TED TIMES 2021-27「中国」 7/1 編集長 大沢達男

           

「資本主義か社会主義か」ではない、中国には「産業社会」の新しい形があります。

 

1、ウイグル

中国共産党は、1921年7月第1回党大会を開き、結成されています。2021年7月は結党100年記念になります(日本共産党は1922年7月設立)。結党当時は57人、現在は9500万人の党員がいます。

共産主義とは、1)生産手段の私的所有を許さない。国家による計画経済、2)社会には運動法則がある科学的社会主義、3)科学的であるから反対派を許さない。一党独裁、の特徴があります。

現代の中国は、ウイグル、香港での自由、そして台湾での有事の危険、つまり反対派の存在を許さない問題を抱えています。

しかし常識は疑ってみるべきです。まずウイグル

1)ウイグルの分離独立を目指す在外組織「東トルキスタン・イスラム運動」は、国連からテロ組織に認定されている。彼らはイスラム国(IS)にも戦闘員を派遣し、テロリストは「帰ったら中国を血の海にする」と、明言している。こうした状況に中国は対応せざるを得ない。

2)アメリカは、ウイグル族の置かれた状況をジェノサイド(民族大虐殺)と認定しているが、一方で国務省法律顧問室は、「十分な証拠はない」と、判断している。

3)東南アジアにはミャンマーロヒンギャをはじめ人権弾圧を受けている少数民族が数多くあるが、アメリカがウイグルだけをターゲットにしているのは、政治的な意図がある。

以上は「徹底討論 習近平と『ウイグル大虐殺』」(阿古智子・東大教授 富坂聡・拓殖大学教授 文藝春秋2021.8)での、富坂教授の発言の要旨です。眼から鱗です。

つまり日本は、不正確な情報を元にした、安易な中国批判をすべきではない、アメリカの思惑に乗って、中国と正面から対決するべきではない、ということになります。

2、台湾

台湾問題も同じです。

1)トランプ前大統領は台湾で小さな紛争があっても構わないと考えていた。支持率アップ。台湾側も同じ。蔡英文政権は中国と緊張感の高まりを票田にしていた。為政者にとって台湾有事は”甘い蜜”。

2)アメリカは日本に中距離ミサイルの配置を求めている。中国に対抗する狙い。日本は台湾に慎重な対応を取る必要がある。
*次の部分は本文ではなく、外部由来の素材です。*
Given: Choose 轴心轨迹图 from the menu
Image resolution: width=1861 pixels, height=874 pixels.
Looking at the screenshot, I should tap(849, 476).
3)日本が台湾海峡に言及するなら、「一つの中国は堅持するが」の文言をセットにするべきである。「一つの中国」は絶対に外してはいけない。なぜなら「92年コンセンサス」があるから。台湾はちゃぶ台をひっくり返している。台湾はコロナでも世界に嘘をついている。安易に台湾サイドにつくことを戒めています。富坂教授は、私たちの常識を覆してくれます。

3、習近平

現在の習体制は、毛沢東時代の政治運営手法と小平時代の市場経済を、同時に推進しています。「社会主義市場経済」は共産主義ではありません。「産業社会」(ガルブレイス小室直樹)です。

たとえば、所得の再配分は可能か、権威主義の政治体制と私有財産に基づく資本主義経済の両立はできるのか、人権と領土問題の強硬姿勢で悪化する国際環境を乗り切れるのか(「支配の正当性 巧みに演出」 青山瑠妙早大教授 日経6/25)、などの難問も、プロレタリア独裁の問題ではなく、産業社会の問題として考えれば、答えは容易です。

次に、イノベーションの「花」を咲かせ、国民が経済成長の「果実」を受けられるか(「新常態、技術革新 成長の糧に」西村友作 対外経済貿易大学教授 日経6/29)。経済成長も「産業社会」におけるイノベーションの問題です。

脱炭素の論文数で中国は世界のトップを走っているように(日経6/11)、地球環境でも、IT、EV、DXでも、そして宇宙開発でも、中国は世界をリードします。

共産主義」はもはやお題目でしかありません。「資本主義か社会主義か」ではない、中国には「産業社会」の新しい発展の方向があります。